Broadcast engineers can perform calculations here of the theoretical inverse distance field strengths in the vicinity of AM broadcast radio stations, using the graphs in Figure 8, Section 73.190 of the FCC's rules. Calculations will be made of the theoretical field strength generated by the AM station at a distance of 1 kilometer (or one mile if English units are selected) at the specified effective radiated power (ERP). The analysis will also return the theoretical field strength using a reference ERP of 1 kW. Calculations may be made in metric or English units, or in electrical degrees (360 electrical degrees = 1 wavelength). Ground system correction factors may be applied for some nonstandard ground systems.
The inverse distance field is the electric field strength generated by the AM station at the assigned station frequency. The units of electric field strength used here are millivolts per meter (mV/m). Field strength diminishes with increasing distance from the AM station (hence the "inverse" relationship of field strength to distance).

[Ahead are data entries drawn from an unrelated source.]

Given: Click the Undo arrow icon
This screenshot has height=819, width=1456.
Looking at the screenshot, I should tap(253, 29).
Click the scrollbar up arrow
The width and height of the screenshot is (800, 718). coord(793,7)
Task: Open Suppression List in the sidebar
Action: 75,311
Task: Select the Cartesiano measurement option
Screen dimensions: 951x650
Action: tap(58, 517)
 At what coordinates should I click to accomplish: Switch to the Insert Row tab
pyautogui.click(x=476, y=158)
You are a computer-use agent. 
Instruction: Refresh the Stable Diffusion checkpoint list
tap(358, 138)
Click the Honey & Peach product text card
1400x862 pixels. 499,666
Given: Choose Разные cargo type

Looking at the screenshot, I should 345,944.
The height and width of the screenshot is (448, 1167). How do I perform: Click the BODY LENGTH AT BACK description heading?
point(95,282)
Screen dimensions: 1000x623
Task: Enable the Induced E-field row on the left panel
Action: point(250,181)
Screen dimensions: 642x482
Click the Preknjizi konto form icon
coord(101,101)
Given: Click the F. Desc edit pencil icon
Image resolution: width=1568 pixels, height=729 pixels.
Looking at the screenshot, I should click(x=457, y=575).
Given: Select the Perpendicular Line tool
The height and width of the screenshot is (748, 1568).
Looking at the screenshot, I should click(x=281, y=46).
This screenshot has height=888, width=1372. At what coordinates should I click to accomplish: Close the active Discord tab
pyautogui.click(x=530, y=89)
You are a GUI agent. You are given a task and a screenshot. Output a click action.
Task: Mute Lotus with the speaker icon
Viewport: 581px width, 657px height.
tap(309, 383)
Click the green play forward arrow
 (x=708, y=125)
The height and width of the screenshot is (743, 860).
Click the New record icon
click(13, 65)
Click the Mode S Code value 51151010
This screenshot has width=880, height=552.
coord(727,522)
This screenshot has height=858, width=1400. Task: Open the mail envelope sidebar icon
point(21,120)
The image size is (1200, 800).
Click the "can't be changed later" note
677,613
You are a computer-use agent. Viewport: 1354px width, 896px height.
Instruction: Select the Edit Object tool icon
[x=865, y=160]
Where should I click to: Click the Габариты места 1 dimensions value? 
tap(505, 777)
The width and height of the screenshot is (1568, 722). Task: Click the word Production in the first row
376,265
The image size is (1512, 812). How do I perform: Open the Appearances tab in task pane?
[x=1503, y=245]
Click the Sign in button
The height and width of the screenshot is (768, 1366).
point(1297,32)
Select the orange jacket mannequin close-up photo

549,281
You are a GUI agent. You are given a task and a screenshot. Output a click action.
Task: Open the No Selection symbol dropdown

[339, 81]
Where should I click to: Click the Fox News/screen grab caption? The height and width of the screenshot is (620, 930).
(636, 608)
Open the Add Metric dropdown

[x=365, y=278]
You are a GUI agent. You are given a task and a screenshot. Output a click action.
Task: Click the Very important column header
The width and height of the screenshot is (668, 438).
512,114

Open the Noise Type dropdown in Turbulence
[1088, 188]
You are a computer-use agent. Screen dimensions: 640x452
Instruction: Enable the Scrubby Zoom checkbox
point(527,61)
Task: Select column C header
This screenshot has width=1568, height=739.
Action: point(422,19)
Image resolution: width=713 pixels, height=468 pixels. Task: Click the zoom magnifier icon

Figure 8 of Section 73.190 is used by broadcast engineers to determine whether a proposed or modified facility will meet the Commission's AM station minimum efficiency requirements (see 47 CFR Section 73.189 and Figure 7, 47 CFR Section 73.190), prior to conducting actual measurements of field strength. It also serves as a basis against which measurement data can be compared. Users are cautioned that this program does NOT determine whether a particular result meets the Commission's minimum efficiency requirements (refer to Section 73.45 and Section 73.189(b)). Applications for AM broadcast stations that do not meet the minimum efficiency requirements generally will not be accepted.
Measurements of the inverse distance field are used to determine the circularity of nondirectional AM stations as well as directional AM stations operating in nondirectional mode (only one tower operating). If the measurements show a consistent field strength at a given distance at all angles from the tower, then the AM pattern is circular. For directional stations, comparison of measurements made in directional mode can be compared to measurements taken during nondirectional operation. Because the "close in" measurements (which are taken within 3 km of the transmitter site) are minimally affected by changes in ground conductivity or seasonal variations, this comparison will show the actual directional pattern generated from the two or more towers comprising the AM directional antenna array.
The graphs contained in 47 CFR 73.190, including Figure 7 (minimum vertical height of AM broadcast station antennas) and Figure 8 (effective field at 1 km for 1 kW) can be obtained by retrieving Section 73.190 (includes several graphs). Alternatively, you can retrieve enlarged versions of Figures 7 and 8 as GIF images to your browser:
- 8 1/2 by 11 inch Figure 7
- 13 by 18 inches Figure 7 (print using 8 1/2 by 14 inch paper in landscape mode, then
join 3 sections)
- 8 1/2 by 11 inch Figure 8
- 13 by 18 inches Figure 8 (print using 8 1/2 by 14 inch paper in landscape mode, then join 3 sections)
Note on Figure 8 results for nondirectional AM stations: Where the average length of the ground system radials is less than 1/4 wavelength, or if the number of ground radials is more than 90 but less than 120, this program will apply the appropriate correction factors and calculate the corrected theoretical field strengths.